## ACTIVITY
Your task is to filter the entries and copy every line containing the string "menu".

## DATA FOR REVIEW

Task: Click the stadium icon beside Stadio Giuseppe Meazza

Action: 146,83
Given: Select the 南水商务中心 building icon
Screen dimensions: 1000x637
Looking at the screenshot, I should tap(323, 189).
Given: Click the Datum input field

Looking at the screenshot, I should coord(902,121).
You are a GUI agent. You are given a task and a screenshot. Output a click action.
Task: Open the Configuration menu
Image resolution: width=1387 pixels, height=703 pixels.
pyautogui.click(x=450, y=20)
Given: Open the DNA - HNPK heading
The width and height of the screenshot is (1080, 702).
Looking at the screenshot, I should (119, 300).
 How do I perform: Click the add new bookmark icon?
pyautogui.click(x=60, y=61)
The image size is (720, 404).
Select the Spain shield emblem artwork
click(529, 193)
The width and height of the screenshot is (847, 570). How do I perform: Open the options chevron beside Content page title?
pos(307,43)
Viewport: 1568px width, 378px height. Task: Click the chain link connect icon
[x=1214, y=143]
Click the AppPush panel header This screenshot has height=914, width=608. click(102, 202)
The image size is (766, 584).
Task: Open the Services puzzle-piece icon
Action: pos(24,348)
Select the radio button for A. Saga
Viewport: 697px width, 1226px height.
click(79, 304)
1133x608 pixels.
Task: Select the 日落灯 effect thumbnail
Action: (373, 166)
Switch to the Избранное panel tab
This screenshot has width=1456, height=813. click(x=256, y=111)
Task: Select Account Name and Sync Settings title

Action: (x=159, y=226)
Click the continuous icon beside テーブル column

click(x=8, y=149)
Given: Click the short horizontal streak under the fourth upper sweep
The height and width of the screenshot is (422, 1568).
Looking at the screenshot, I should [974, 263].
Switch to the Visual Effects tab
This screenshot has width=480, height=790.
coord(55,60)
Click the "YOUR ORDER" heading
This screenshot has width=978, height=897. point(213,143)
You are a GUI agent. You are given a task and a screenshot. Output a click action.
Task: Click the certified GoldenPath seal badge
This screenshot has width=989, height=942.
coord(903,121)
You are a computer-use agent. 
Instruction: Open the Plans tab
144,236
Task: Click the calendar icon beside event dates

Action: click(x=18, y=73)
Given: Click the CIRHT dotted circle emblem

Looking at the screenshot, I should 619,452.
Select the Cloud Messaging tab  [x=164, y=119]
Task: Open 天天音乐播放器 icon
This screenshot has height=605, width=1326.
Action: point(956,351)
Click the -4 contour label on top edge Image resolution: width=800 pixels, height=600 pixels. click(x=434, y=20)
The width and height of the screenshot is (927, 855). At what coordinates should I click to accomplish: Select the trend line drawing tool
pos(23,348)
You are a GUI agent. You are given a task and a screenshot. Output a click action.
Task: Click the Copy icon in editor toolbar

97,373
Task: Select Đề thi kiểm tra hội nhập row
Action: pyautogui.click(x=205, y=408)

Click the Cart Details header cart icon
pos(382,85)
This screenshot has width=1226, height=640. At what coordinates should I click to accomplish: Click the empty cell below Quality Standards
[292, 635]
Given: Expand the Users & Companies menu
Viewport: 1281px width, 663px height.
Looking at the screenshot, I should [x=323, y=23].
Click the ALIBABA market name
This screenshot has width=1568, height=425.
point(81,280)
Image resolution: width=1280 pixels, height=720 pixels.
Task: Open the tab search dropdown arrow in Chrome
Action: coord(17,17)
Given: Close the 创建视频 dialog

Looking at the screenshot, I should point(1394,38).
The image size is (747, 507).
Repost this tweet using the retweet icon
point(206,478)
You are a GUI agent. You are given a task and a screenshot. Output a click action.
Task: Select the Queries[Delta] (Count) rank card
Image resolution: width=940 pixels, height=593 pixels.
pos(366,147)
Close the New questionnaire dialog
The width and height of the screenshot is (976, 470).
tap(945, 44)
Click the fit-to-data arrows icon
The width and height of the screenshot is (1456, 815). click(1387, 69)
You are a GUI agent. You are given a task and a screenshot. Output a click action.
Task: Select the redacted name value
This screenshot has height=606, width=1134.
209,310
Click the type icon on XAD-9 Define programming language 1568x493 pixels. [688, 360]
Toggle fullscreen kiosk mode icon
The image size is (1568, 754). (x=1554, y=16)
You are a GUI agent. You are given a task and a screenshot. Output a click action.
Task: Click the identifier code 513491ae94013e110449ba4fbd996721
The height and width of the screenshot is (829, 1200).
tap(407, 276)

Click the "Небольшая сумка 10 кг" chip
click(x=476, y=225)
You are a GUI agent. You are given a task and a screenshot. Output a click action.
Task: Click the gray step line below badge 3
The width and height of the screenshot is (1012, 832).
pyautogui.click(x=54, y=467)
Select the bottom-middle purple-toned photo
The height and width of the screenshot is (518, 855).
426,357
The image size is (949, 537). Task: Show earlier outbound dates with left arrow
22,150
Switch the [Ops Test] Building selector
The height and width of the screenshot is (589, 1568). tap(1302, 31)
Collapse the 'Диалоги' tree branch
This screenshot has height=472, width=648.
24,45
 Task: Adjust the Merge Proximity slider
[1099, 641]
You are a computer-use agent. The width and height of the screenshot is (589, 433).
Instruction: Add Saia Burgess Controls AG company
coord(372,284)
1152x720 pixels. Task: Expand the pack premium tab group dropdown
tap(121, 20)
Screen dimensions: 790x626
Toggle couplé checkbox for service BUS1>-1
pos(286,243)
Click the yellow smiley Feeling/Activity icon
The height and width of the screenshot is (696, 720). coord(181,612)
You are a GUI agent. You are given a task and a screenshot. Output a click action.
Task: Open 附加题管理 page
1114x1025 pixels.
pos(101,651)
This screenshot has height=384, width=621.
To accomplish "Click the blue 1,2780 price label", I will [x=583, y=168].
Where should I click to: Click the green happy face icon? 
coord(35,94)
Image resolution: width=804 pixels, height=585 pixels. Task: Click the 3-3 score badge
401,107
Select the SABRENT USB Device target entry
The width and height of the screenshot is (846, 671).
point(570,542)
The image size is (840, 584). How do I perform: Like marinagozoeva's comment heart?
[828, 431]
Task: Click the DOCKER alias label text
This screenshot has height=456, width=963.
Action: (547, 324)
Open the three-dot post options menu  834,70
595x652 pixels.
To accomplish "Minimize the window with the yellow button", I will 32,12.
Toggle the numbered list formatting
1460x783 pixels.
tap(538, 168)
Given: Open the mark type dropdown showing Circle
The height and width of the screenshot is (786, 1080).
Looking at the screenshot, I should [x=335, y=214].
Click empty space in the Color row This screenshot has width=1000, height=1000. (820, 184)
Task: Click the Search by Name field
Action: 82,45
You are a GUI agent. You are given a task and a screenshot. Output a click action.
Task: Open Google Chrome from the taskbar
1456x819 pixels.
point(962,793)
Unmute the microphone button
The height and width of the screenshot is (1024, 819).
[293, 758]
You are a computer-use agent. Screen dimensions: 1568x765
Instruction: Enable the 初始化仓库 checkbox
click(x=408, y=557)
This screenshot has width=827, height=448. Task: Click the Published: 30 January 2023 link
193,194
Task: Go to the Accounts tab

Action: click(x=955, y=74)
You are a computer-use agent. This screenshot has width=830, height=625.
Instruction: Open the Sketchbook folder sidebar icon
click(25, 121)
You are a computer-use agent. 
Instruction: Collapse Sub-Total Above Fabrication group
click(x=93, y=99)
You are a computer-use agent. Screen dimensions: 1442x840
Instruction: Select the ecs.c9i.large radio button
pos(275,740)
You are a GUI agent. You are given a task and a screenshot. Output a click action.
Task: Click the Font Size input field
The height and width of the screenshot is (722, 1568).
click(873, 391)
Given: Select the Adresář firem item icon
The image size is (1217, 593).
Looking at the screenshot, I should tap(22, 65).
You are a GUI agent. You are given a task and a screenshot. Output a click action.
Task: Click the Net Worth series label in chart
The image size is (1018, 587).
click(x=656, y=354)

## RESPONSE
Task: Open the Configuration menu
Given: Expand the Users & Companies menu
Open the three-dot post options menu  834,70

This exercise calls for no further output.